People act funny when they’re jealous, Nate tells me.
After workshop, we have lunch, and there’s an interesting energy in the air. This is our last full day of residency. Tomorrow, we leave the island. Students and faculty are tired; it’s a lot to constantly be “on” for twelve-plus hours every day for over a week, but there’s also the buzz of excitement about the graduation ceremony. Friends and family members of the grads will be there, and there’s a champagne toast afterward in the same area of the main house where the New Year’s Eve thing was held. The faculty members are waning from seven days of teaching and lecturing. Everyone is eager to see who will be matched with whom for mentorship this semester. The list will be up on my old friend, the Whiteboard, tomorrow morning. The entire lot of us are walking around kind of like a bunch of children on Christmas Eve—all sugared up from too many of Santa’s cookies and ready to crash but trying to stay up to catch the big guy coming out of a chimney.
Of course, in my house in Queens, there was no chimney. Mom used to leave a window cracked and told us that Santa knew to just reach in and open it all the way—and that he would close it up on his way out. Not going to lie, between our strange rituals and the annual viewing of Home Alone, I used to have recurring nightmares about getting robbed every December.
It’s a funny thing that I remember that little tidbit as I’m getting dressed for graduation. No cap and gown for me, of course. I’m not a grad yet. But Nate has to don academic regalia, and I adore how cute he looks in it all.

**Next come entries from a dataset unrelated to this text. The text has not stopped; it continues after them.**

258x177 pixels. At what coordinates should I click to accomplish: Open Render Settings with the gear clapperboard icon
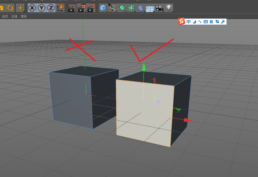pos(91,8)
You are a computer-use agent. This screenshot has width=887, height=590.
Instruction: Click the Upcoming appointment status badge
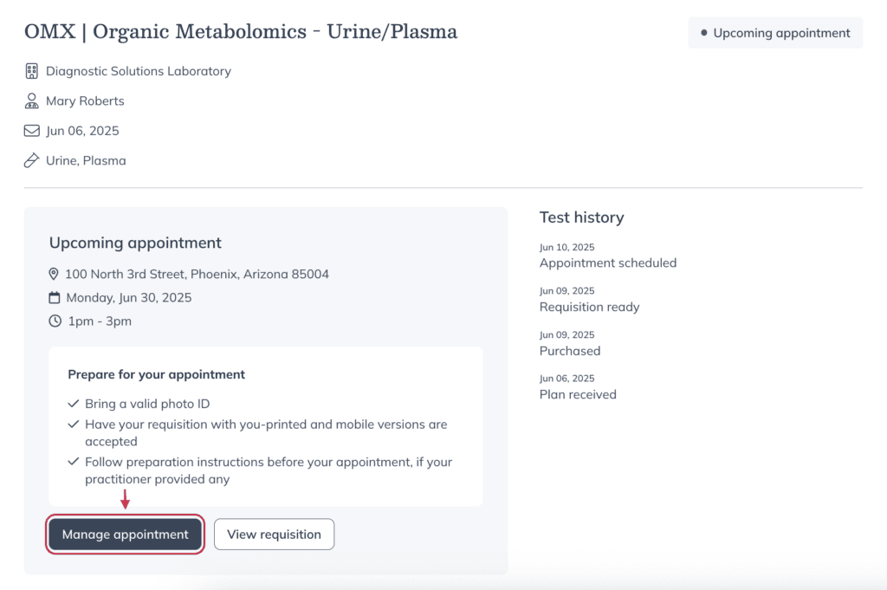tap(775, 33)
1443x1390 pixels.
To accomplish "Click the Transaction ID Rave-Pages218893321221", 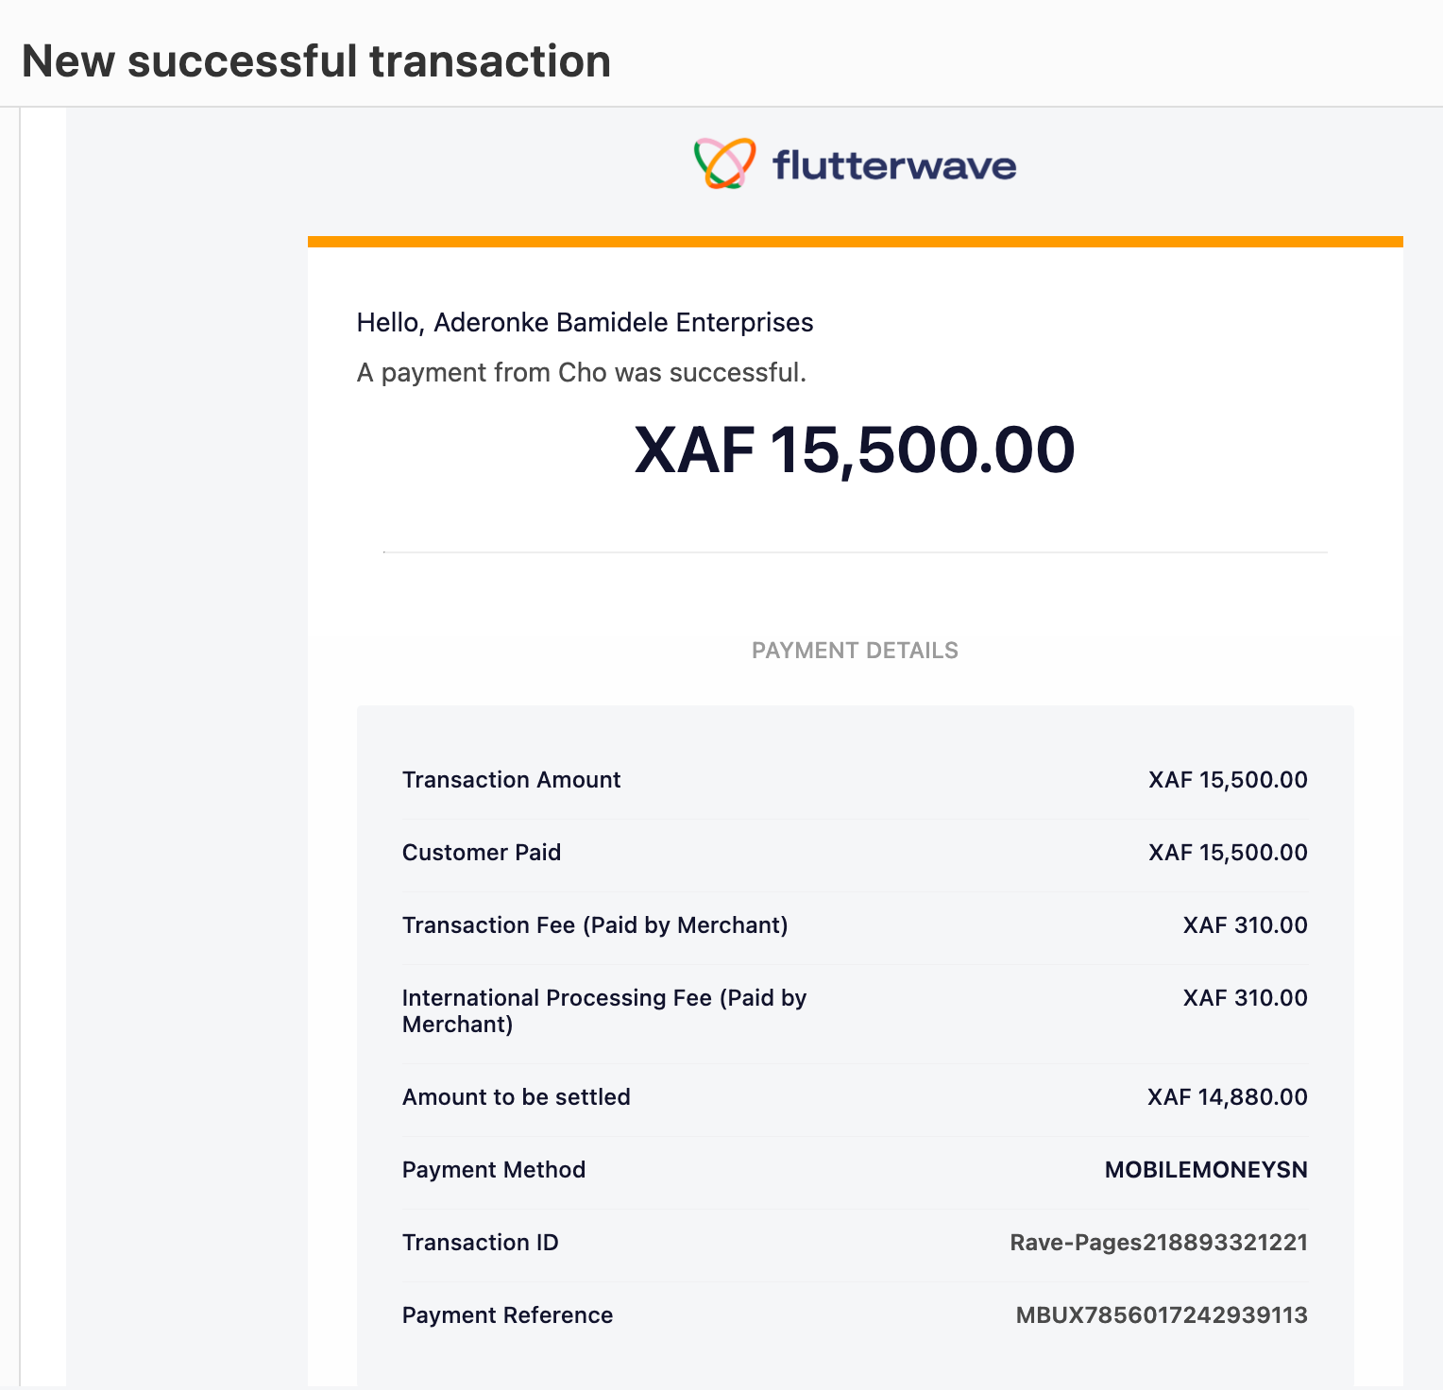I will (1159, 1243).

“You nervous?” he asks me as I straighten my dress in the mirror.
I shrug. “It should be fine. I mean, I’m not psyched about reading, but I have to get used to it, right? Like Dillon Norway said, I have to be willing to immerse myself in this world, and reading my work aloud to strangers is definitely a part of it.”
“You’re immersing, that’s for sure. How many followers are you up to?”
“I haven’t checked since lunch. I don’t want to become one of those people who’s always on my phone. It was very much on purpose that I never had it before this.”
“Time suck, right?”
“Yup. I mean, just yesterday alone, I was on there for over three hours when all was said and done.”
“How do you know?”
“I logged it.”
Pen smiles at me and gives me a soft kiss on my temple. “Of course you did.”
“I’m going to try and keep myself to two sessions a day—one in the morning and one at night, no more than twenty minutes per session.”